- REQUEST: Rewrite the rows from the line with "Click the Preschool download tray icon" to the line with "point(59,153)", both included, as a Markdown table with the columns No. and Line, giving each row's number and its line and leaving out blank lines.

- INFORMATION SUPPLIED:
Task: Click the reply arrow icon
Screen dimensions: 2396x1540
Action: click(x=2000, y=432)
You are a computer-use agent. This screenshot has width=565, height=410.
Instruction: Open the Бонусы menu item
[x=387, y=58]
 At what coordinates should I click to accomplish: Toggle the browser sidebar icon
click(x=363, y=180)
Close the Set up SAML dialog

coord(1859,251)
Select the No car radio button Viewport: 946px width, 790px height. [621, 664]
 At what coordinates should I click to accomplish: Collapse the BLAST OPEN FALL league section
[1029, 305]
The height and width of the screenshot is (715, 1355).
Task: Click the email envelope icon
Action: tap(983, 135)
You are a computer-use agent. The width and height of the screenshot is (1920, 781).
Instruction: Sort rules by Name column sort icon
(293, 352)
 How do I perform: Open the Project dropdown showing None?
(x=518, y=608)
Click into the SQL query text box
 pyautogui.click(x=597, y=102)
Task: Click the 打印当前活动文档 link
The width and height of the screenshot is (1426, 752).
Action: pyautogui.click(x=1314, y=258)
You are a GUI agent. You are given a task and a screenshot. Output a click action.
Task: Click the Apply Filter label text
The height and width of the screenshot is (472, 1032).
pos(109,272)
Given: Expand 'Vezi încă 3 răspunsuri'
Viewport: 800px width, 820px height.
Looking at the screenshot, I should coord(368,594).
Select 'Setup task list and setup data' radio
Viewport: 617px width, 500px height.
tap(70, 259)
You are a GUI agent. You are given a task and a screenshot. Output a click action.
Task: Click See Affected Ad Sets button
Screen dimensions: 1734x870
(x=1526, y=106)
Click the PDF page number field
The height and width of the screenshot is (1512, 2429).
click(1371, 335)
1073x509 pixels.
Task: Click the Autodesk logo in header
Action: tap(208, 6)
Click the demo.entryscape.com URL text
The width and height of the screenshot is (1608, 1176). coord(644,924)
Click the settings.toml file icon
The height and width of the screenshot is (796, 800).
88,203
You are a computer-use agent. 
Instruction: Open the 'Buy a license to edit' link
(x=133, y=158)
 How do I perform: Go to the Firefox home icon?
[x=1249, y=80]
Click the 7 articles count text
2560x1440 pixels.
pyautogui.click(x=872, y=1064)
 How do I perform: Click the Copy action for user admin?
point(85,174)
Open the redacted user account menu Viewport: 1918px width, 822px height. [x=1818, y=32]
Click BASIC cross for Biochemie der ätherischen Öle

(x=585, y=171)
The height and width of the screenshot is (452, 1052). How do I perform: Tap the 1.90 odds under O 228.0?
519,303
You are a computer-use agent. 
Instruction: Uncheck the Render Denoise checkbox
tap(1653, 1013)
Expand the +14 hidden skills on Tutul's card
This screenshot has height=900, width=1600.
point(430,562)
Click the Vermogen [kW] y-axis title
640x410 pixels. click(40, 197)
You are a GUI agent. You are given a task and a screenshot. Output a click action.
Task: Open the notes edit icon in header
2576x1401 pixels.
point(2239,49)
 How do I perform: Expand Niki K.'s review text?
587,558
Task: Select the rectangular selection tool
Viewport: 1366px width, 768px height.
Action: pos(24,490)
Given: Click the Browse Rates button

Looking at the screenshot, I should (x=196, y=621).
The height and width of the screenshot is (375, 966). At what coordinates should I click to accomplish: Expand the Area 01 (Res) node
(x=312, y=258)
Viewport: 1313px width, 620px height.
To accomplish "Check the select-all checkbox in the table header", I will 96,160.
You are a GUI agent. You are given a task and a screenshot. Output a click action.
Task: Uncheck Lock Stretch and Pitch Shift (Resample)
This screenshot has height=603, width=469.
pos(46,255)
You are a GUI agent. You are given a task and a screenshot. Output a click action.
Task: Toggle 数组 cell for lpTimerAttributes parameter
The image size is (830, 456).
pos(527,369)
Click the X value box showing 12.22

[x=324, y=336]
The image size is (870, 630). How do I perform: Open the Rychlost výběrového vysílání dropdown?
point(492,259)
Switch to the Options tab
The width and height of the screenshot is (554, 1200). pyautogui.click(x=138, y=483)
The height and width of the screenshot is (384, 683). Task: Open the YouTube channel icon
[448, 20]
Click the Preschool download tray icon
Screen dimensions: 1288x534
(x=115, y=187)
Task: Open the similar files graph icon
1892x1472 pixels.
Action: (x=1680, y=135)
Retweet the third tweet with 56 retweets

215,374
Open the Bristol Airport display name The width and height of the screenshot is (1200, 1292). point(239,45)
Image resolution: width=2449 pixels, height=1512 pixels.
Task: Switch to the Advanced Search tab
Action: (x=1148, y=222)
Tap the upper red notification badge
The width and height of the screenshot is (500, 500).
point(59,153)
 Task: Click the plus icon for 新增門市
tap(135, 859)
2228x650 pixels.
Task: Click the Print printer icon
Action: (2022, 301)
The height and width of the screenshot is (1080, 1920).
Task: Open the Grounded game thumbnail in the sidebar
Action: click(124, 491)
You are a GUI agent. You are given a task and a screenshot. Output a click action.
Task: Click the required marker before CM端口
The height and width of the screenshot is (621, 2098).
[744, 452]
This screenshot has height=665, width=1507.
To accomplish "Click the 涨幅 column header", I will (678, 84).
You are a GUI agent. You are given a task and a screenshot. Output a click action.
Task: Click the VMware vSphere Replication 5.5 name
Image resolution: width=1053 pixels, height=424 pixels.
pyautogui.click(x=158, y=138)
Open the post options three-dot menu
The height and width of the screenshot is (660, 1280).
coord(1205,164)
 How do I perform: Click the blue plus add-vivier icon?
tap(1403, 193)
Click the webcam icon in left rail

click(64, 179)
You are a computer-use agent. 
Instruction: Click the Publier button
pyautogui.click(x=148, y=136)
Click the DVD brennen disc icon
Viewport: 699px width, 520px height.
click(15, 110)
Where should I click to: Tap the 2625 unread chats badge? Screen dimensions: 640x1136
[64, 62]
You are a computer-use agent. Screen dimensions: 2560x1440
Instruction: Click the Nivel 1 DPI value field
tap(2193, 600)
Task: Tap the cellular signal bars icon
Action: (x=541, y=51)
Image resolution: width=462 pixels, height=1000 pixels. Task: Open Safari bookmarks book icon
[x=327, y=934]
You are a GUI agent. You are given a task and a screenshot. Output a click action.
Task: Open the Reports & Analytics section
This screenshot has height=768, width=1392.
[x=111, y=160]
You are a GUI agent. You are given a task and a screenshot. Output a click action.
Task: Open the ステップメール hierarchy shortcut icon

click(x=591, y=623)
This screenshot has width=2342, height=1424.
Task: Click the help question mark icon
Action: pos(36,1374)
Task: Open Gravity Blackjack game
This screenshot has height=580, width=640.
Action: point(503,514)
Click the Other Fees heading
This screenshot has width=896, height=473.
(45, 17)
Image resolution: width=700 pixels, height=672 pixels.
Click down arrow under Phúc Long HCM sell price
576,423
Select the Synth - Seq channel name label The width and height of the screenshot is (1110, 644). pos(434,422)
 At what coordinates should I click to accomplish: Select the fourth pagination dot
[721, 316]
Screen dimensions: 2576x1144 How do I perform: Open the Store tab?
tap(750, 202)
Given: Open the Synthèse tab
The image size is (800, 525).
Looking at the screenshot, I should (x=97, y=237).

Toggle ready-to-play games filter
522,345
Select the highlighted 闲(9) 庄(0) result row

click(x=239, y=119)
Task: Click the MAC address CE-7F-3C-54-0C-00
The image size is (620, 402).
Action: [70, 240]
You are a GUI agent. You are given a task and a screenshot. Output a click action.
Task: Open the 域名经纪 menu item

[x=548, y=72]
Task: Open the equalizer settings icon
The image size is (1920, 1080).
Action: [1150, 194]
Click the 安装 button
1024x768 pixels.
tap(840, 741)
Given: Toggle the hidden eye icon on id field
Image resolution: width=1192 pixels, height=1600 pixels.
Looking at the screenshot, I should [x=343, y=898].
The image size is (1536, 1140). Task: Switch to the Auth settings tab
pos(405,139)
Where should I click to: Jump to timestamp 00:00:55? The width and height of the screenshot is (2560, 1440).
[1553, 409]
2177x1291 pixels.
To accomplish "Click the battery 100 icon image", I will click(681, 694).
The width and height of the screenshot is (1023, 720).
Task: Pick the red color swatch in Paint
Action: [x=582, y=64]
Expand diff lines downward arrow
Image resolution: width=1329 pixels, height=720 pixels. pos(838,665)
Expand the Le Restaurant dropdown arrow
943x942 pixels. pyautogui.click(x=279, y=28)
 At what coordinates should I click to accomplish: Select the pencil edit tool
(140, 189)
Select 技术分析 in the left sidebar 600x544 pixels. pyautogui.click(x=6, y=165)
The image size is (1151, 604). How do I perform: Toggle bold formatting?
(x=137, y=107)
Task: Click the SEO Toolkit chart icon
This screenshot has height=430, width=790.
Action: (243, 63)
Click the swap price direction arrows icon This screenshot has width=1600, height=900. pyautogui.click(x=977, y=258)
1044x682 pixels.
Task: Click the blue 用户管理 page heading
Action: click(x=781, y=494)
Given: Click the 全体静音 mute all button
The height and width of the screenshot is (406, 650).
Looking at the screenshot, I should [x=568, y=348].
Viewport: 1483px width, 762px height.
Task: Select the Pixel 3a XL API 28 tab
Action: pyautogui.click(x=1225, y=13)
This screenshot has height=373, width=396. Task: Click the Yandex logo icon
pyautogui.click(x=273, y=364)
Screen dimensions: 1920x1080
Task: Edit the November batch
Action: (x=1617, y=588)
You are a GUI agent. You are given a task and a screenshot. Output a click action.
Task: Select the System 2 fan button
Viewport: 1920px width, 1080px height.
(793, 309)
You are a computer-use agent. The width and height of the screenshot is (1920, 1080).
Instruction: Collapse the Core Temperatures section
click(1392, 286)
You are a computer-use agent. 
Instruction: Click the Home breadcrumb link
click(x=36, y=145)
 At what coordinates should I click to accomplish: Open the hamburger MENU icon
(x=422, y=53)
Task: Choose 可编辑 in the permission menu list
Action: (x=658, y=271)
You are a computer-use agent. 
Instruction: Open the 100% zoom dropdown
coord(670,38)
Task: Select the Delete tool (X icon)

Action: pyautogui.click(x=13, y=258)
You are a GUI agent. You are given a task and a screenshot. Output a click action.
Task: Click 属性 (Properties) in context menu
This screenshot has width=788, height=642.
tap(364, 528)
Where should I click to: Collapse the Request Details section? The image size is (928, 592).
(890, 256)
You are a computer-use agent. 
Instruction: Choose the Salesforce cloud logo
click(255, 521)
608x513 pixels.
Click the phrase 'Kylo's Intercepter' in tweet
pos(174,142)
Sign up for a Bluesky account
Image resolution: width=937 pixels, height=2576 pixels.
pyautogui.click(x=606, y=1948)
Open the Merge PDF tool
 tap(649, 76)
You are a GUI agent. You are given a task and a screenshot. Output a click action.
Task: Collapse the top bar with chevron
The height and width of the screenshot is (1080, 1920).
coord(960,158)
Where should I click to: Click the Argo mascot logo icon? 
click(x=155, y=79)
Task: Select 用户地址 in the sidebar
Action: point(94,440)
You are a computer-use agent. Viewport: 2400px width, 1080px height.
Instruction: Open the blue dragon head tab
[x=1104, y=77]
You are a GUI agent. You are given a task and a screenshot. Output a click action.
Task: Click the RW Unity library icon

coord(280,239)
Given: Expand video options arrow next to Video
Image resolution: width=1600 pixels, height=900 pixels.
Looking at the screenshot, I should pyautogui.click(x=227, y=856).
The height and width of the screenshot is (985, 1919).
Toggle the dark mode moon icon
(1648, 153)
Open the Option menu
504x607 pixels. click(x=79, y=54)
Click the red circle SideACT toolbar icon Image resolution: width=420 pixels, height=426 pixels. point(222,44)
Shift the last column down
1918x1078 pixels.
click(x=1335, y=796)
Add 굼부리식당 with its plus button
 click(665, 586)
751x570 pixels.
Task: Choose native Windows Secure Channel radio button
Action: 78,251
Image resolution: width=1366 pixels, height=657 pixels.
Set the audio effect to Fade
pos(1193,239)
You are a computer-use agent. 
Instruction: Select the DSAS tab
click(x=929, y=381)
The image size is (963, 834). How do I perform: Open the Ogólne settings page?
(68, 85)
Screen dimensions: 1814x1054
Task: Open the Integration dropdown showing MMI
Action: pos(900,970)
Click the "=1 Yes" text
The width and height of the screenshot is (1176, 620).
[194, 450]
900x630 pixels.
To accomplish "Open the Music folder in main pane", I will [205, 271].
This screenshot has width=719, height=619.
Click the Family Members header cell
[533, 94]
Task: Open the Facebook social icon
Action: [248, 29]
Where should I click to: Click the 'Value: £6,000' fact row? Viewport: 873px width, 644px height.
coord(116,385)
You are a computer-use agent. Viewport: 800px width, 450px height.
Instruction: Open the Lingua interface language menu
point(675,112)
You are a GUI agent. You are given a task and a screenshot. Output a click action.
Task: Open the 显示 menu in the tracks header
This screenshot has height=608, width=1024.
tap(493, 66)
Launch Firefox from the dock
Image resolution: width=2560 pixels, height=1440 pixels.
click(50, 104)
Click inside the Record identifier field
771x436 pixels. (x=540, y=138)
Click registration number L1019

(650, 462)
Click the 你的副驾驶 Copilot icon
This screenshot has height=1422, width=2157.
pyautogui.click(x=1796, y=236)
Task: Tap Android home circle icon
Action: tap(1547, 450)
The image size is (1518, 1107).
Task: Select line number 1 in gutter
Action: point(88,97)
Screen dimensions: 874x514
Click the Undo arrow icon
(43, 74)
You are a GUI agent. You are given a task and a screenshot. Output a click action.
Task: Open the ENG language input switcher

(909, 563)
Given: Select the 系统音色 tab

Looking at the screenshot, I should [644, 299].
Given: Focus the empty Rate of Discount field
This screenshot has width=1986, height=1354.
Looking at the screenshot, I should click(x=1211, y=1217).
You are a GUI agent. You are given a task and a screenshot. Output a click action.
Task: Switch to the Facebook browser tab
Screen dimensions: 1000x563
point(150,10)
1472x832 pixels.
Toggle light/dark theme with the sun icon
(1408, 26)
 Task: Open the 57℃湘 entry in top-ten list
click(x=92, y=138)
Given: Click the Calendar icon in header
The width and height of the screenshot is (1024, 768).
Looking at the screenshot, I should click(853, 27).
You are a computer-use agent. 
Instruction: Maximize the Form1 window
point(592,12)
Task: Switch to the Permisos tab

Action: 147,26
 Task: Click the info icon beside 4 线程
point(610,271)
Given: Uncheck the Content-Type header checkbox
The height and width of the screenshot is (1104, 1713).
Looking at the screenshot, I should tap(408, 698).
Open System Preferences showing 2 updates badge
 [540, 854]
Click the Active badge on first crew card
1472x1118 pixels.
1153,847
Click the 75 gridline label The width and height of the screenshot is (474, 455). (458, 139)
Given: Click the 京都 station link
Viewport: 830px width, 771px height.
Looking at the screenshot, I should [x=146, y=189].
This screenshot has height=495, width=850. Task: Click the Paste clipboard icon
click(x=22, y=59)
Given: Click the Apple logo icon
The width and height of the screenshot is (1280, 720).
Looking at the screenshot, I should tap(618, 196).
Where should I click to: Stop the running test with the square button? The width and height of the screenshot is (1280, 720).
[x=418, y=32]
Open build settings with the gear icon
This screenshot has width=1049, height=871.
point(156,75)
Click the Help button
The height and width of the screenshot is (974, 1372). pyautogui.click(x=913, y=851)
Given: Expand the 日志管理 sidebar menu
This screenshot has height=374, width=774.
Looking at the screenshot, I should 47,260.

- RESPONSE:
| No. | Line |
|---|---|
| 1 | Click the Preschool download tray icon |
| 2 | Screen dimensions: 1288x534 |
| 3 | (x=115, y=187) |
| 4 | Task: Open the similar files graph icon |
| 5 | 1892x1472 pixels. |
| 6 | Action: (x=1680, y=135) |
| 7 | Retweet the third tweet with 56 retweets |
| 8 | 215,374 |
| 9 | Open the Bristol Airport display name The width and height of the screenshot is (1200, 1292). point(239,45) |
| 10 | Image resolution: width=2449 pixels, height=1512 pixels. |
| 11 | Task: Switch to the Advanced Search tab |
| 12 | Action: (x=1148, y=222) |
| 13 | Tap the upper red notification badge |
| 14 | The width and height of the screenshot is (500, 500). |
| 15 | point(59,153) |